I'm currently at something called OWL, which is a Unitarian lifespan sexuality education class. L is not keen on going, and this is her second session. I stayed in for the first session, which was a hard sell, because I signed her up without her permission (direct quote, but I can't use quotation marks because that just seems sarcastic). Which is valid, but I do think it's important, I don't think I'm going to be able to do it because I am a shell of a person**, I don't think the school district is going to take up the slack here, and I would really rather not my parents or in-laws do it. So here we are!
This week I get to stay out and work on my capstone and blather on here because it was quote embarrassing unquote when I stayed in the room last week and we're headed to The Mall after this, which will hopefully not be too overstimulating for me.
Hm. What else?
It's sunny today. I've started to get a tiny bit of energy back. I still don't want to announce the pregnancy. but I have started compiling a list of things - which is kind of like progress.
Spooky month is over; my goal for November is to laugh. That's it, that's the whole thing.
* TL/DR: I don't think I can really deal with society's machismo right now, and definitely not Society's Machismo That Lives In My Own Family.
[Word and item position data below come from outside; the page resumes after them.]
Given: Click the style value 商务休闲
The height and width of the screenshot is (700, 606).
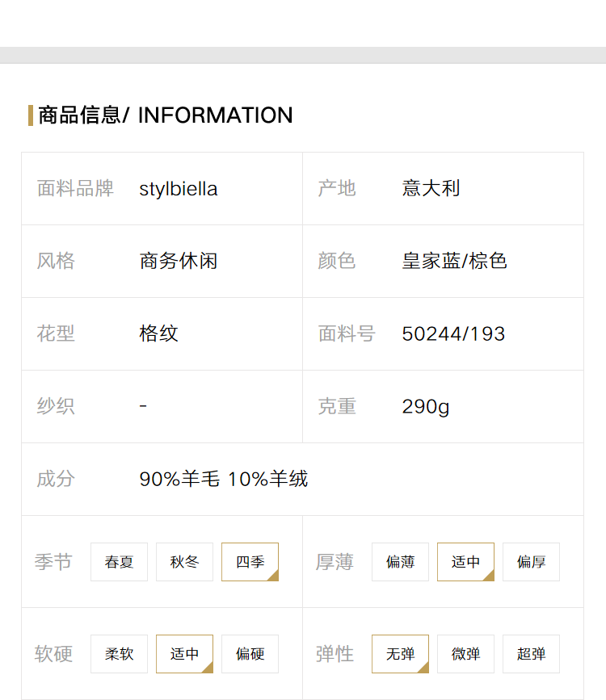Looking at the screenshot, I should point(179,261).
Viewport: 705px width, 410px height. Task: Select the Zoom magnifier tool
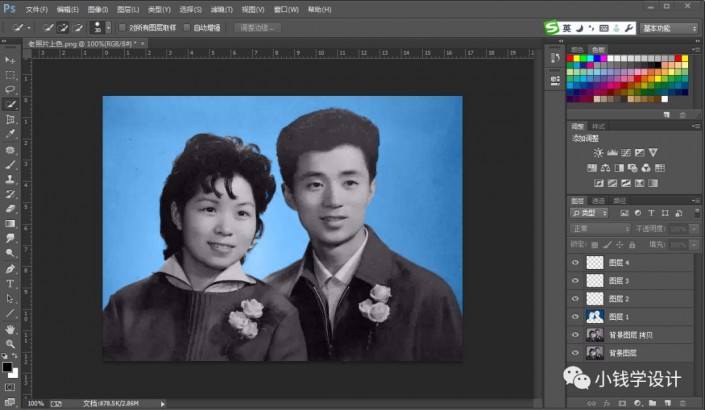coord(10,343)
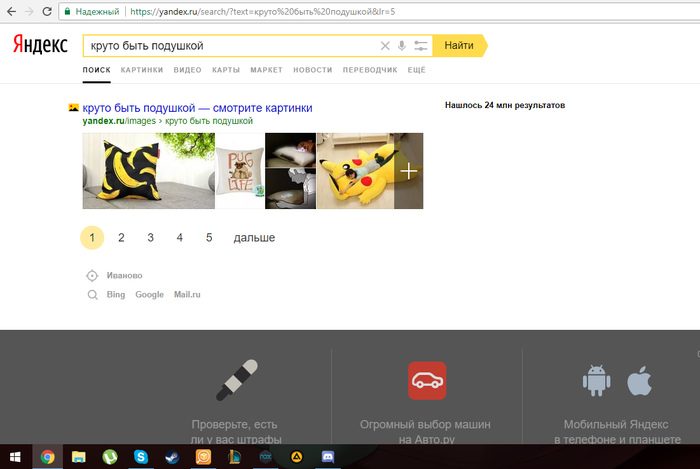Click the red Auto.ru car icon
Image resolution: width=700 pixels, height=469 pixels.
click(x=427, y=381)
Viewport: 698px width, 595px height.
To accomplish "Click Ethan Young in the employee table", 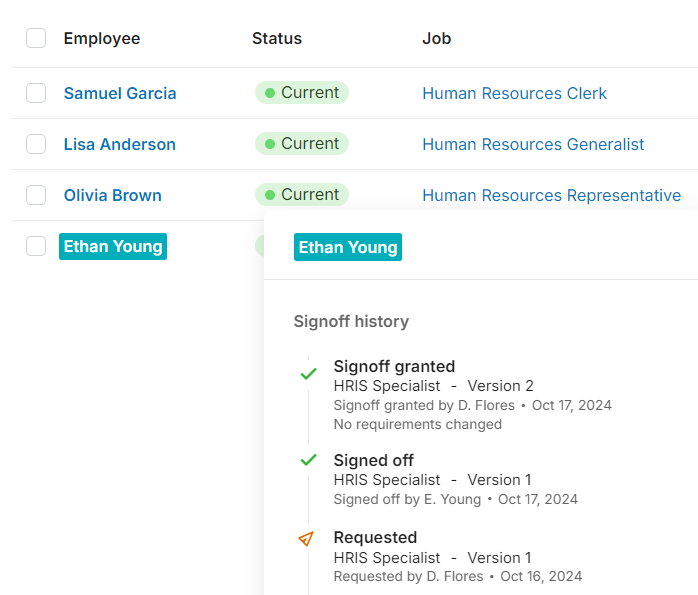I will pyautogui.click(x=113, y=246).
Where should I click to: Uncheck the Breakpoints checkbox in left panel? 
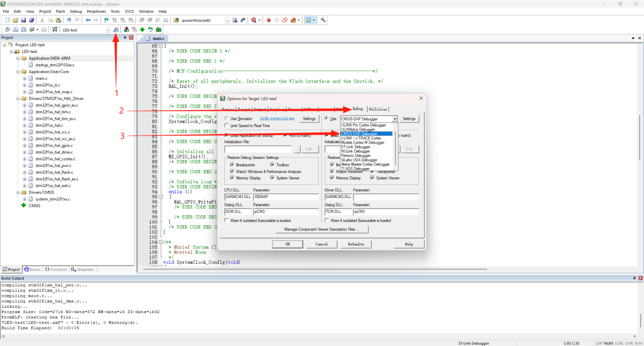(232, 165)
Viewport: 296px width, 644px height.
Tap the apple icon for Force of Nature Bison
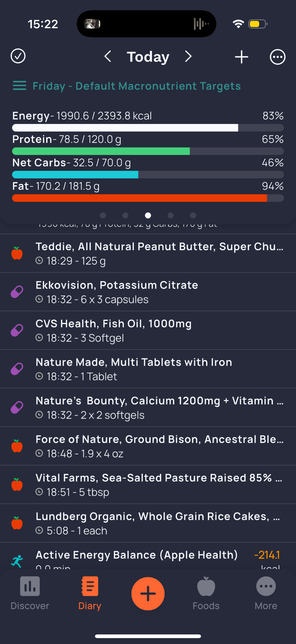tap(17, 446)
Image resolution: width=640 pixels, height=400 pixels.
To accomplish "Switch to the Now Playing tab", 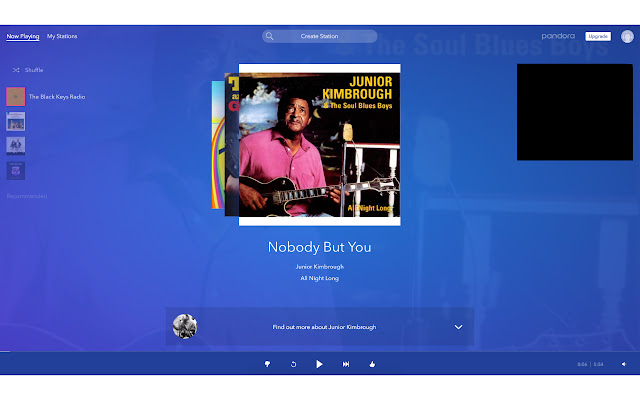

Here's the thing: I do, as a matter of fact, like AMAB people (boys). I specifically do pretty well with hyperactive boys and autistic boys. I also have this set of beliefs about Being a Boy that have been shaped by experience and are as likely wrong as right but the upshot of those are things like: "I can never really know what it's like to be another person, but maybe especially not a boy/man." "Being a boy involves a specific type of pressure and set of expectations that vary from culture to culture but which are usually homogenous and super-negatively impact mental/emotional health and oh by the way most cultures don't offer significant emotional/mental health help to boys/men." Which isn't to say that boys/men aren't, culturally speaking, powerful and that raising Good Men(tm) isn't important. It fucking is. And huge thank you's to the men I know who are The Literal Best whether that be through nature, nurture or a combination. But all that to say I don't believe this to be the right time, place, or combination of people (family, extended family) to provide a male child with the stuff he needs to be successful in The Apocalypse. Woof. I don't think I explained that well. Shutting up now.
**Yeah, I don't know. I'm a hundred percent depressed. Possibly in some type of neurodivergent burnout? They make us fill out this little Wellness Wheel in school and mine looks...not that bad, actually...but some important things are missing like friendships and self-care. And what, exactly, is there to do about any of that? I. Am. Stuck. Actually. Things keep coming up that point me in the philosophical direction of "Okay, well, in order to do anything about anything the first step is to take accountability for your role in why you feel the way you do/why your life is the way it is." Which is great and all, but I'm definitely in the pre-contemplation phase. It's hard to string two thoughts together much less have a whole self-examen about autonomy, volition, and phase of life.